Tuesday 19th July 2016
quotequote all
Mental health, it's one of those things that are whispered rather than shouted out loud. A bit of back ground. I was repeatedly fostered and adopted after my sperm and egg donors decided they could not be arsed to raise me. It's something ive had to live with for the last 25 odd years. It's left me unable to accept love and constantly question my own merits and abilities. I spend everyday assuming that i'll never add up to anything, never accomplish anything, never trust anyone 100%, to be honest i could vanish and no-one would notice. The worst are the ebbs and flows. Everytime it comes back its more and more tempting to remove my existence from the planet. Each time becomes an internal fight for survival whilst outside im smiling and doing my best to be the person people think i am. I'm getting to the stage where maybe i can't do this anymore, maybe i cant beat/manage this on my own, maybe just maybe i need help. Its not helped by friends that say 'chear up we need you at your best' seemingly unable to accept of handle me at my worse.

Dinoboy

2,499 posts

217 months

Tuesday 19th July 2016
quotequote all
That's always a great one, "cheer up". Helpful!

drivin_me_nuts

17,949 posts

211 months

Tuesday 19th July 2016
quotequote all
V40Vinnie said:
Mental health, it's one of those things that are whispered rather than shouted out loud.
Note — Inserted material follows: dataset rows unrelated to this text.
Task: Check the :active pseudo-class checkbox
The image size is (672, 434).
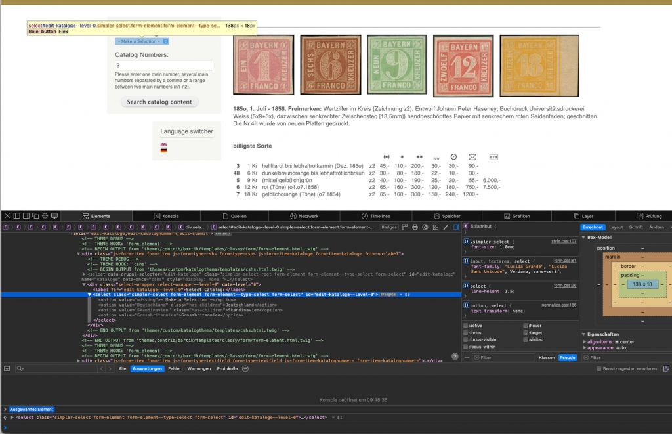Action: click(x=466, y=325)
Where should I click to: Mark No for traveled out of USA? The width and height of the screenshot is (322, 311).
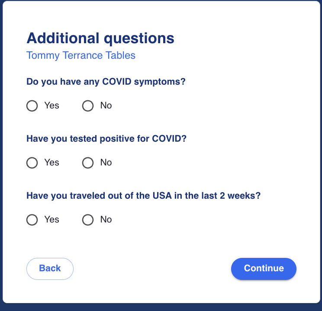(x=88, y=220)
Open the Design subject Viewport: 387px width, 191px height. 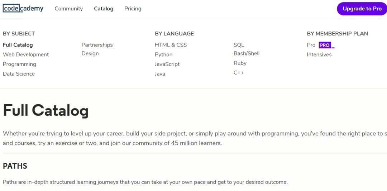point(90,53)
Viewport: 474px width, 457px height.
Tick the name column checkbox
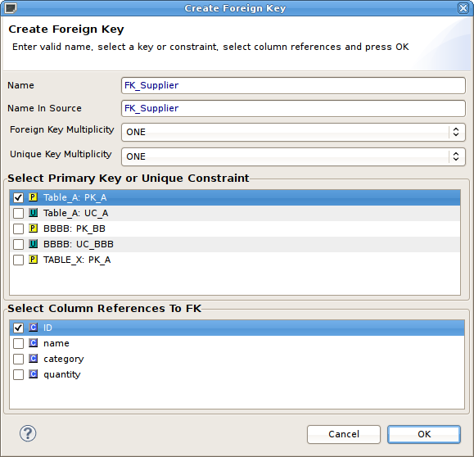18,343
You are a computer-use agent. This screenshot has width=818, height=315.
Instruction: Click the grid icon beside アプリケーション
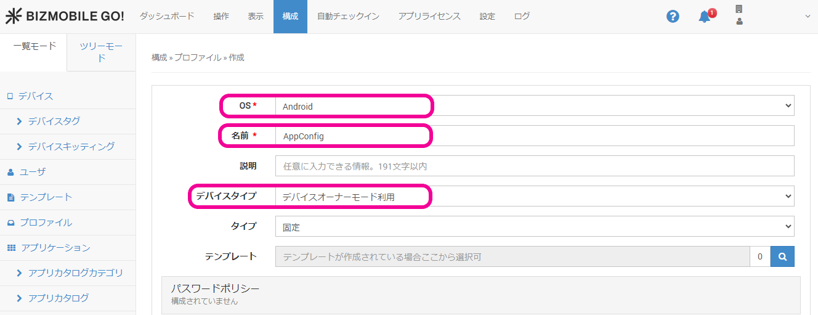[x=11, y=248]
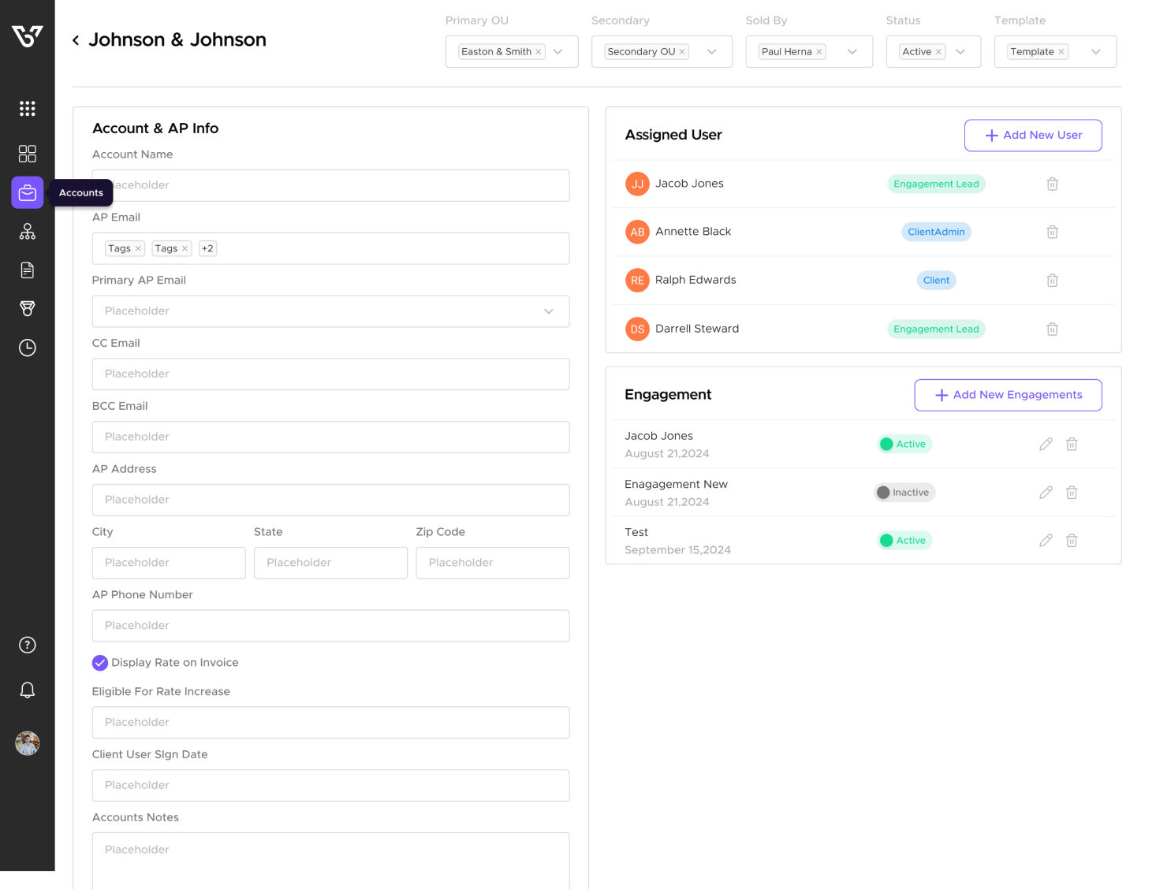1156x889 pixels.
Task: Delete Jacob Jones from assigned users
Action: pos(1052,184)
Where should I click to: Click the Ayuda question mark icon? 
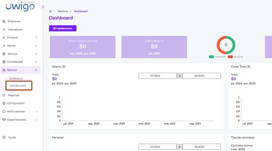[x=4, y=137]
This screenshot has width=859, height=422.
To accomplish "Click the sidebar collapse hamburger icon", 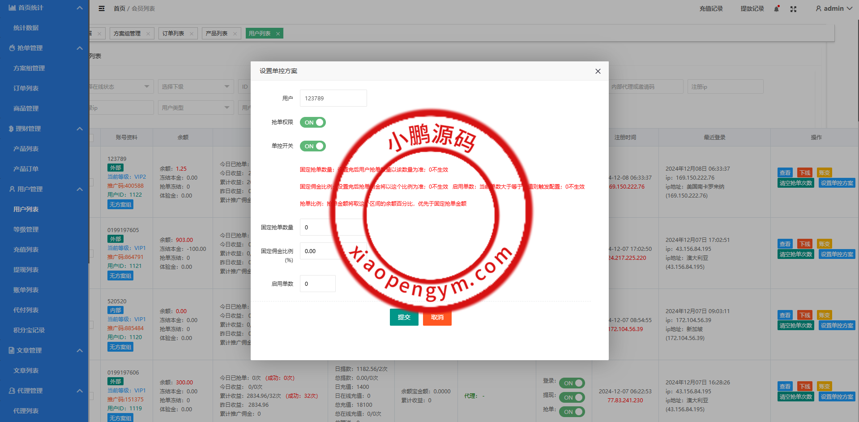I will [102, 9].
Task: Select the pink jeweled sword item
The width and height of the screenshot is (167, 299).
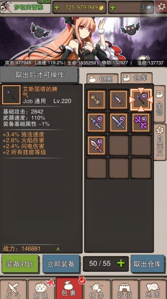Action: (96, 145)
A bit of back ground. I was repeatedly fostered and adopted after my sperm and egg donors decided they could not be arsed to raise me. It's something ive had to live with for the last 25 odd years. It's left me unable to accept love and constantly question my own merits and abilities. I spend everyday assuming that i'll never add up to anything, never accomplish anything, never trust anyone 100%, to be honest i could vanish and no-one would notice. The worst are the ebbs and flows. Everytime it comes back its more and more tempting to remove my existence from the planet. Each time becomes an internal fight for survival whilst outside im smiling and doing my best to be the person people think i am. I'm getting to the stage where maybe i can't do this anymore, maybe i cant beat/manage this on my own, maybe just maybe i need help. Its not helped by friends that say 'chear up we need you at your best' seemingly unable to accept of handle me at my worse.
To acknowledge that you need help is a profoundly important first step. To actively seek it is the next. Your life is worth it.